__EXERCISE__. Nothing but the listing below, retyped exactly, should appear in the answer.

((

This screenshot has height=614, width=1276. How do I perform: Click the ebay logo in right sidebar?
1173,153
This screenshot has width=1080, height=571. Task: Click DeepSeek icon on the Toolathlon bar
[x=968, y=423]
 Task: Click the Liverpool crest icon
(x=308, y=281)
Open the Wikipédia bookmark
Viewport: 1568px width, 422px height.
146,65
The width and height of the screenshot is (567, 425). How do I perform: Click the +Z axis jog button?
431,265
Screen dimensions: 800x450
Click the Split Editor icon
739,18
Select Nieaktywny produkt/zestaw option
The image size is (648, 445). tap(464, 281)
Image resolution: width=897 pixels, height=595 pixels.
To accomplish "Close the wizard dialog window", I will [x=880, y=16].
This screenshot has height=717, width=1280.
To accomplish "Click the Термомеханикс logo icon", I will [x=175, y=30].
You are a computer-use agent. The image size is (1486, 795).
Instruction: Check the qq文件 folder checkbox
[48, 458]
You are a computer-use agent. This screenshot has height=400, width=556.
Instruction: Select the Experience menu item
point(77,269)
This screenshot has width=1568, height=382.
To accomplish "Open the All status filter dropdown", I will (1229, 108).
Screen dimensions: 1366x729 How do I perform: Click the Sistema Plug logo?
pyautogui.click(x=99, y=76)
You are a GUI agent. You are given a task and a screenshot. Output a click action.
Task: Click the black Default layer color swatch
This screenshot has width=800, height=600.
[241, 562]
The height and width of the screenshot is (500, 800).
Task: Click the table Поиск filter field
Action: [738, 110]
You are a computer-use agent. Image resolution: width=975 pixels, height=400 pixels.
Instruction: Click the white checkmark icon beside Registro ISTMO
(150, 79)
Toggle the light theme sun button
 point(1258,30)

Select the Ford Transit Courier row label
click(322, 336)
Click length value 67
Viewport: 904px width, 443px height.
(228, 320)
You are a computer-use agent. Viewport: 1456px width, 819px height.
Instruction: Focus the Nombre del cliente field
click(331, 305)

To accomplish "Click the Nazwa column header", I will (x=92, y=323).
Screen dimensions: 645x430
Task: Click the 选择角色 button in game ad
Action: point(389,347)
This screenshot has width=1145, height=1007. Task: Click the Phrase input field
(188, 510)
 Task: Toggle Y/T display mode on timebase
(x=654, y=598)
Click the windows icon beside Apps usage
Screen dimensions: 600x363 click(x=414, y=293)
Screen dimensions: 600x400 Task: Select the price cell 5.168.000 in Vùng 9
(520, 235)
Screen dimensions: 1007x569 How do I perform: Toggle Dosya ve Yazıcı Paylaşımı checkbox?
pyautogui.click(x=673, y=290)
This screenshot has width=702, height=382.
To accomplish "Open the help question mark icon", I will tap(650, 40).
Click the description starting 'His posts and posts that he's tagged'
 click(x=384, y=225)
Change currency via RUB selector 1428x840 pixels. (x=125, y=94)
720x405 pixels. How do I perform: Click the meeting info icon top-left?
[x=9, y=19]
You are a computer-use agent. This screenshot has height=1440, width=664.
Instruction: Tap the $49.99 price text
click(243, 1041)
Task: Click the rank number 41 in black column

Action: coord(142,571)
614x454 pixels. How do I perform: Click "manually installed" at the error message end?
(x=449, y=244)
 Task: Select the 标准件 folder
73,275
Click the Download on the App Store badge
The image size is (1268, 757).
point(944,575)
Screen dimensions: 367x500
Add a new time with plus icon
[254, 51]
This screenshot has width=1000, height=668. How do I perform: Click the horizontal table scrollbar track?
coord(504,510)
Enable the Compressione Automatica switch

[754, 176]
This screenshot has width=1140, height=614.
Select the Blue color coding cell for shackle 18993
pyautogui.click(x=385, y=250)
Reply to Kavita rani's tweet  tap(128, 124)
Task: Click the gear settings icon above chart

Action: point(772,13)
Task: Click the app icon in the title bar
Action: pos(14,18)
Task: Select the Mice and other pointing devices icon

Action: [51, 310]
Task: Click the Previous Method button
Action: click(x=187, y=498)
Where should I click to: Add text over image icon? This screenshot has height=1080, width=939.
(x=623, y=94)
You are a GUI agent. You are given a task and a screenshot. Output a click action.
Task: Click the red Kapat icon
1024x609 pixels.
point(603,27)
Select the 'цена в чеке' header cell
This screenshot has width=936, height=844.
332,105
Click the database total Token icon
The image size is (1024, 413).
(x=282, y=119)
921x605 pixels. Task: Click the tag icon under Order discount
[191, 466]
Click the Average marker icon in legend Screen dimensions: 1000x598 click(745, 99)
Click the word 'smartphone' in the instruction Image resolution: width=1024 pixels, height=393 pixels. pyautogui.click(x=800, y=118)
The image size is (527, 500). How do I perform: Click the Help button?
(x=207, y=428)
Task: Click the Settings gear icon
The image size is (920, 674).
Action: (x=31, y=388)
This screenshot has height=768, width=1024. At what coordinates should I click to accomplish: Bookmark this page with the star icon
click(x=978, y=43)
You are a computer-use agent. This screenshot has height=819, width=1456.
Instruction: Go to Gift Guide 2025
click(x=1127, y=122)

))

__RESPONSE TO THE TASK__.
This screenshot has height=614, width=1276. How do I perform: Click the ebay logo in right sidebar?
1173,153
This screenshot has width=1080, height=571. Task: Click DeepSeek icon on the Toolathlon bar
[x=968, y=423]
 Task: Click the Liverpool crest icon
(x=308, y=281)
Open the Wikipédia bookmark
Viewport: 1568px width, 422px height.
146,65
The width and height of the screenshot is (567, 425). How do I perform: Click the +Z axis jog button?
431,265
Screen dimensions: 800x450
Click the Split Editor icon
739,18
Select Nieaktywny produkt/zestaw option
The image size is (648, 445). tap(464, 281)
Image resolution: width=897 pixels, height=595 pixels.
To accomplish "Close the wizard dialog window", I will [x=880, y=16].
This screenshot has height=717, width=1280.
To accomplish "Click the Термомеханикс logo icon", I will [x=175, y=30].
You are a computer-use agent. The image size is (1486, 795).
Instruction: Check the qq文件 folder checkbox
[48, 458]
You are a computer-use agent. This screenshot has height=400, width=556.
Instruction: Select the Experience menu item
point(77,269)
This screenshot has width=1568, height=382.
To accomplish "Open the All status filter dropdown", I will (1229, 108).
Screen dimensions: 1366x729 How do I perform: Click the Sistema Plug logo?
pyautogui.click(x=99, y=76)
You are a GUI agent. You are given a task and a screenshot. Output a click action.
Task: Click the black Default layer color swatch
This screenshot has width=800, height=600.
[241, 562]
The height and width of the screenshot is (500, 800).
Task: Click the table Поиск filter field
Action: [738, 110]
You are a computer-use agent. Image resolution: width=975 pixels, height=400 pixels.
Instruction: Click the white checkmark icon beside Registro ISTMO
(150, 79)
Toggle the light theme sun button
 point(1258,30)

Select the Ford Transit Courier row label
click(322, 336)
Click length value 67
Viewport: 904px width, 443px height.
(228, 320)
You are a computer-use agent. Viewport: 1456px width, 819px height.
Instruction: Focus the Nombre del cliente field
click(331, 305)

To accomplish "Click the Nazwa column header", I will (x=92, y=323).
Screen dimensions: 645x430
Task: Click the 选择角色 button in game ad
Action: point(389,347)
This screenshot has width=1145, height=1007. Task: Click the Phrase input field
(188, 510)
 Task: Toggle Y/T display mode on timebase
(x=654, y=598)
Click the windows icon beside Apps usage
Screen dimensions: 600x363 click(x=414, y=293)
Screen dimensions: 600x400 Task: Select the price cell 5.168.000 in Vùng 9
(520, 235)
Screen dimensions: 1007x569 How do I perform: Toggle Dosya ve Yazıcı Paylaşımı checkbox?
pyautogui.click(x=673, y=290)
This screenshot has width=702, height=382.
To accomplish "Open the help question mark icon", I will tap(650, 40).
Click the description starting 'His posts and posts that he's tagged'
 click(x=384, y=225)
Change currency via RUB selector 1428x840 pixels. (x=125, y=94)
720x405 pixels. How do I perform: Click the meeting info icon top-left?
[x=9, y=19]
You are a computer-use agent. This screenshot has height=1440, width=664.
Instruction: Tap the $49.99 price text
click(243, 1041)
Task: Click the rank number 41 in black column

Action: coord(142,571)
614x454 pixels. How do I perform: Click "manually installed" at the error message end?
(x=449, y=244)
 Task: Select the 标准件 folder
73,275
Click the Download on the App Store badge
The image size is (1268, 757).
point(944,575)
Screen dimensions: 367x500
Add a new time with plus icon
[254, 51]
This screenshot has width=1000, height=668. How do I perform: Click the horizontal table scrollbar track?
coord(504,510)
Enable the Compressione Automatica switch

[754, 176]
This screenshot has width=1140, height=614.
Select the Blue color coding cell for shackle 18993
pyautogui.click(x=385, y=250)
Reply to Kavita rani's tweet  tap(128, 124)
Task: Click the gear settings icon above chart

Action: point(772,13)
Task: Click the app icon in the title bar
Action: pos(14,18)
Task: Select the Mice and other pointing devices icon

Action: [51, 310]
Task: Click the Previous Method button
Action: click(x=187, y=498)
Where should I click to: Add text over image icon? This screenshot has height=1080, width=939.
(x=623, y=94)
You are a GUI agent. You are given a task and a screenshot. Output a click action.
Task: Click the red Kapat icon
1024x609 pixels.
point(603,27)
Select the 'цена в чеке' header cell
This screenshot has width=936, height=844.
332,105
Click the database total Token icon
The image size is (1024, 413).
(x=282, y=119)
921x605 pixels. Task: Click the tag icon under Order discount
[191, 466]
Click the Average marker icon in legend Screen dimensions: 1000x598 click(745, 99)
Click the word 'smartphone' in the instruction Image resolution: width=1024 pixels, height=393 pixels. pyautogui.click(x=800, y=118)
The image size is (527, 500). How do I perform: Click the Help button?
(x=207, y=428)
Task: Click the Settings gear icon
The image size is (920, 674).
Action: (x=31, y=388)
This screenshot has height=768, width=1024. At what coordinates should I click to accomplish: Bookmark this page with the star icon
click(x=978, y=43)
You are a computer-use agent. This screenshot has height=819, width=1456.
Instruction: Go to Gift Guide 2025
click(x=1127, y=122)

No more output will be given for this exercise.